O cumprimento de mandados judiciais em recuperação de ativos expõe profissionais — advogados, oficiais de justiça e agentes — a riscos físicos graves. Um caso recente de agressão a uma advogada e uma oficial de justiça ilustra um problema estrutural no sistema de execução extrajudicial.

A segurança de quem executa mandados de busca e apreensão é tema crítico frequentemente negligenciado nas discussões sobre recuperação de ativos. Quando um credor move ação para localizar e recuperar um bem financiado — veículo, máquina ou equipamento — a operação prática recai sobre profissionais que podem enfrentar resistência, confronto ou violência direta.

O que diz a lei sobre segurança no cumprimento de mandados

O Código de Processo Civil garante ao oficial de justiça o auxílio de força policial quando há fundada suspeita de oposição ao cumprimento do mandado. Na prática, essa proteção é inconsistente. Muitos juízes concedem o mandado sem avaliar o perfil de risco do devedor ou o local de cumprimento. Alguns cartórios carecem de protocolos claros para sinalizar situações de perigo potencial.

A advogada que acompanha a execução não tem status formal de funcionária pública e, portanto, não recebe a mesma proteção legal. Ainda assim, frequentemente participa do cumprimento — seja para documentar irregularidades, orientar o oficial ou proteger direitos do credor. Essa exposição não é devidamente coberta por legislação específica.

Riscos práticos em busca e apreensão

A realidade do campo mostra cenários variados: devedores agressivos, familiares que se interpõem fisicamente, ameaças verbais e, em casos extremos, violência. Profissionais relatam situações onde proprietários se recusam a permitir entrada em propriedades, familiares impedem a remoção do bem ou questionam violentamente a legitimidade do mandado — mesmo quando judicial.

Instituições de crédito e escritórios de cobrança extrajudicial raramente investem em treinamento de segurança para equipes de campo. O resultado é improviso: oficiais operando sem suporte, advogados sem equipamento ou comunicação adequada, e devedores em posição de força psicológica.
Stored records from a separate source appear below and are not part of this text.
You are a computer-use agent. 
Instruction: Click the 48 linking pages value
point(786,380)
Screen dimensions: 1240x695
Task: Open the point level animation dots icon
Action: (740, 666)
Proteção legal atual e lacunas

A Lei nº 10.134/2000 criminaliza a desobediência ao mandado judicia, mas não oferece medidas preventivas de segurança. Tampouco há regulamentação específica sobre quando e como solicitar policiamento durante cumprimentos de atos processuais em operações de recuperação.

Alguns estados implementaram procedimentos internos de avaliação de risco, mas faltam padrões nacionais. O Conselho Nacional de Justiça não publicou diretivas sobre segurança de pessoal durante execução de mandados de busca e apreensão em financiamentos.

Perspectiva para credores e devedores

Para credores: contratar empresas especializadas em localização e apreensão com pessoal treinado e cobertura de seguro reduz riscos legais. Para devedores: resistência física a mandado judicial agrava a situação jurídica e pode gerar acusação de crime de desobediência à justiça.

A segurança de profissionais em operações de recuperação de ativos é responsabilidade compartilhada entre juízes, cartórios, credores e executores. Protocolos de avaliação de risco, comunicação clara com polícia local e treinamento adequado não são luxo — são necessidade. Casos de agressão devem ser reportados e investigados formalmente, gerando dados que permitam ao Judiciário aperfeiçoar procedimentos e exigir policiamento preventivo quando necessário.